Scott Brinker Shares Best Practices for Martech for the OMCP Standard

Scott Brinker Shares Best Practices for Martech for the OMCP Standard

Just after his keynote at the 2017 Martech conference, Scott Brinker took a few minutes to share best practices in Martech with OMCP. Scott and his blog ChiefMarket.com are the go-to source for leading Martech practices. Follow Scott at @ChiefMartec.  

Here’s a summary of the interview:

The Technology is the Smallest Piece

The technology is the smallest piece of the equation and the first step.

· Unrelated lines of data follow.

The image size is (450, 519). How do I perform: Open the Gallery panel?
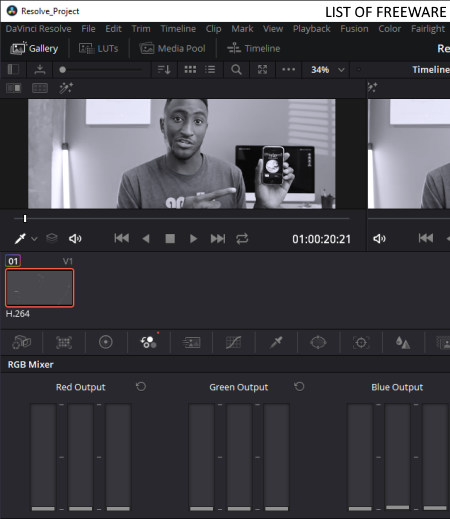pyautogui.click(x=34, y=49)
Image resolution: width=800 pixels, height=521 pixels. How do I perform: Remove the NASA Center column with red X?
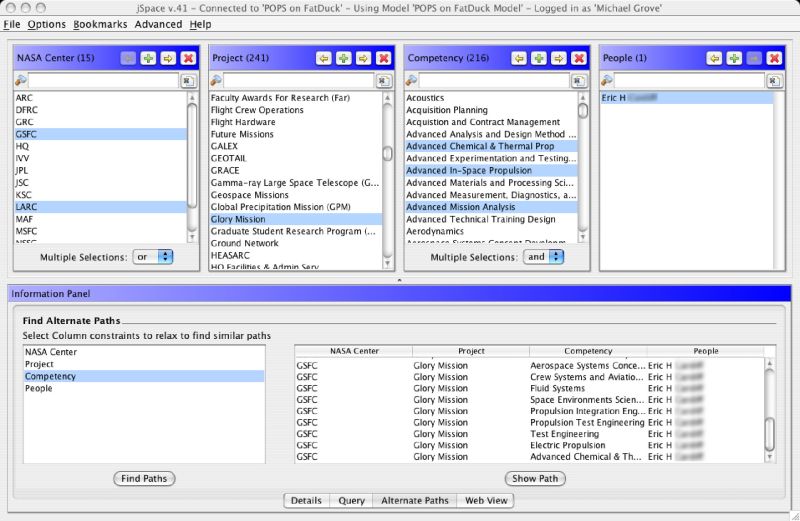[x=188, y=58]
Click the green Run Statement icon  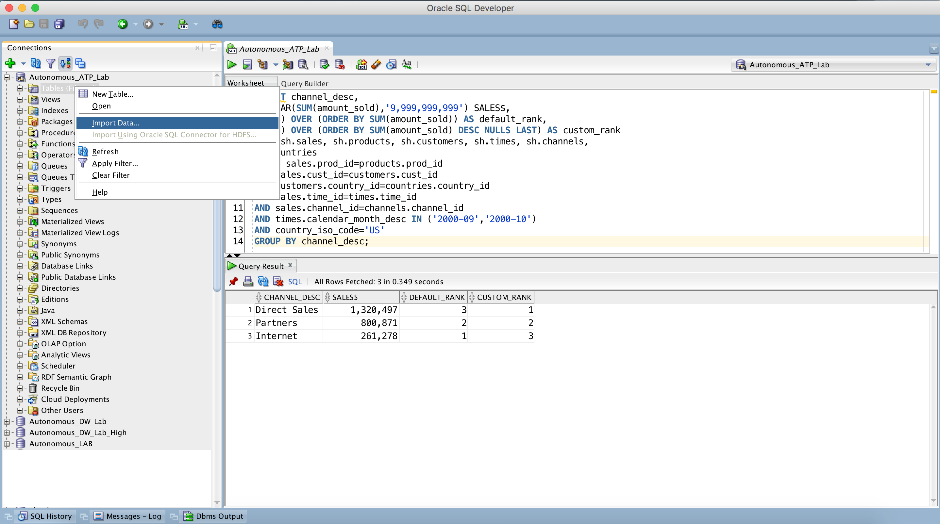click(x=232, y=64)
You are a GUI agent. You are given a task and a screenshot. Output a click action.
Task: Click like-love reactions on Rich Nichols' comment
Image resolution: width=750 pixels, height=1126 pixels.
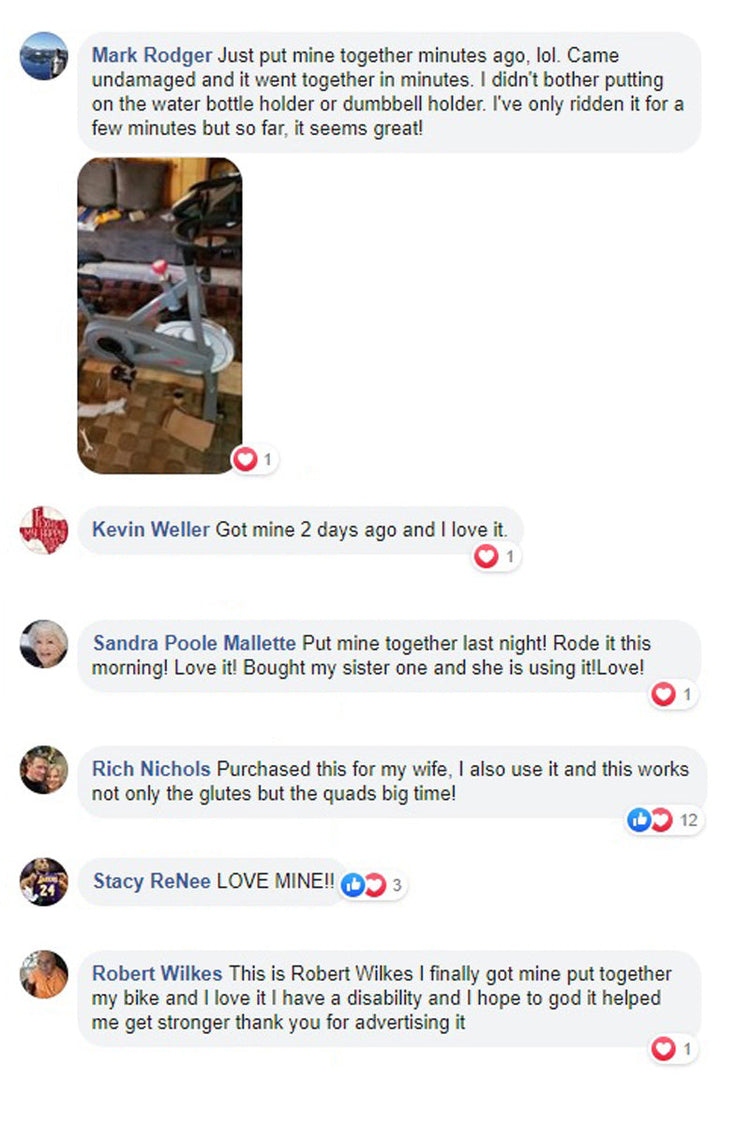point(665,820)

The key is how to you shift the organization to be able to take advantage of this.  Investing in the people who going to leverage the tech to execute the marketing programs.

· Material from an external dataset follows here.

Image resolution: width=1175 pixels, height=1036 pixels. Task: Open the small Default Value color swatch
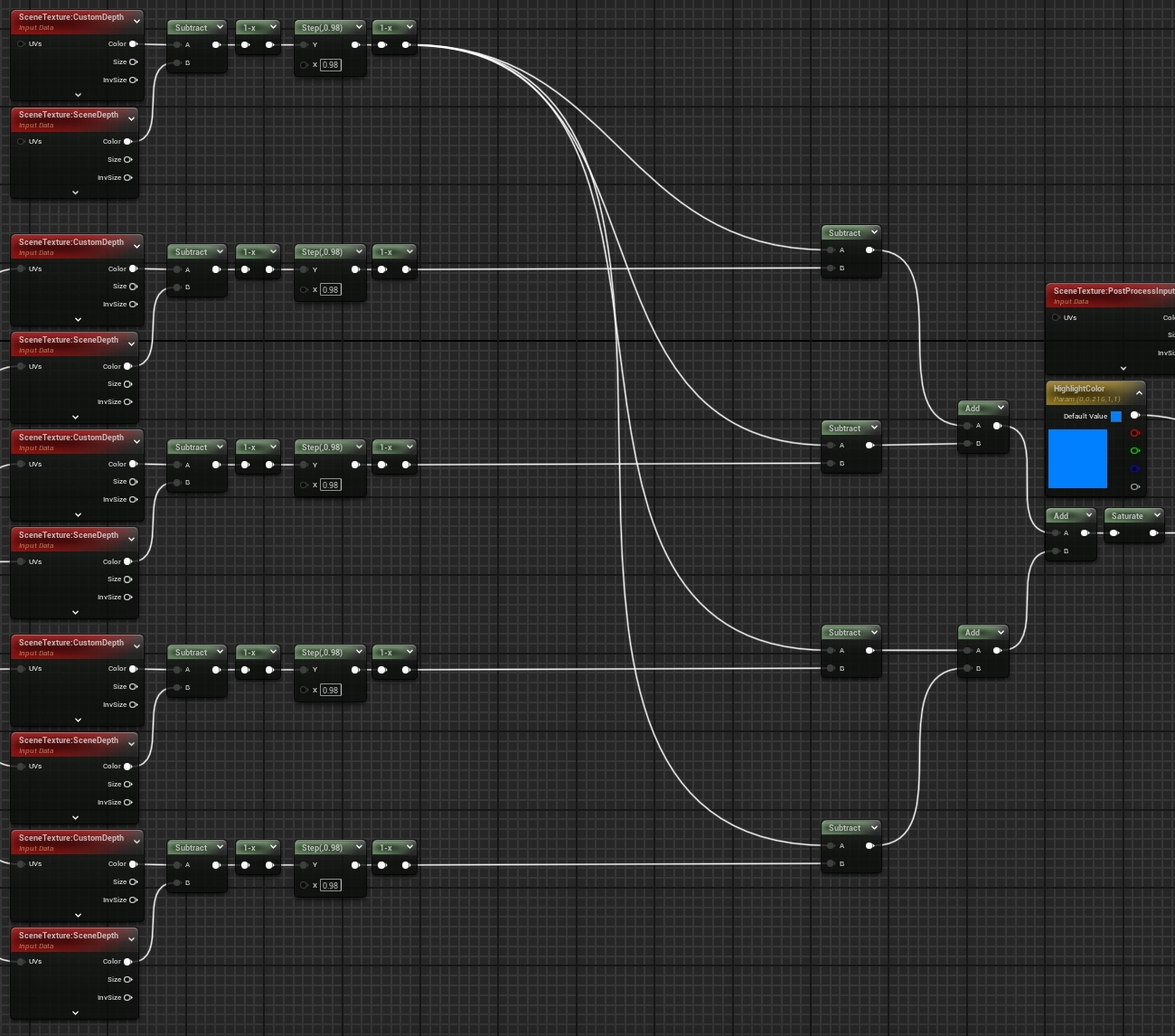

One example: We see companies embrace Agile Marketing.  INstead of fixed plans for the year or quarter we’re seeing teams have the agility to be more iterative and experimental in 2-3 week cycles.  The technology which enables rapid iteration and rapid testing isn’t the bottleneck.  Instead we need teams and people who are capable of creating the content for the experiments and who can analyze the results and act. The ‘muscles’ you get around those practices is more a factor of your success than ‘how did we do with the integration piece?’

Soft Skills that Enable Martech

Scott asserts that, given these advanced capabilities, a #1 focus is dealing with the change. People who love to learn, are willing to learn, and are OK experimenting are the ones to look for.  In addition, executive support for a testing culture is required. Marketing management must encourage testing, celebrate failures, and support constant re-testing.

Group Tech Solutions into Layers

One best practice is to evaluate new marketing tech stack in layers, much like those suggested by Gartner’s Pace-Layered Application Strategy:

  • Systems of innovation
  • Systems of record
  • Systems of differentiation

Systems of record are a core foundation.  For example,  your CRM and your marketing automation tools are systems of record. These require some time to evaluate, integrate, and implement.  Once you have that foundation, we can move quickly to put systems of innovation (innovative tools) on top of that.   Scott agrees that the IT and security teams and systems of governance are there to serve us and prevent a data breach or setback.

Staying up on New Capabilities

Beyond the learning curve of new capabilities, marketers must also manage the even-steeper curve  expectations that are placed on the marketing team.  This plays back to the earlier points that soft skills, and the encouragement of rapid try-fail-try again might be the best factor in the midst of the marketing tech growth.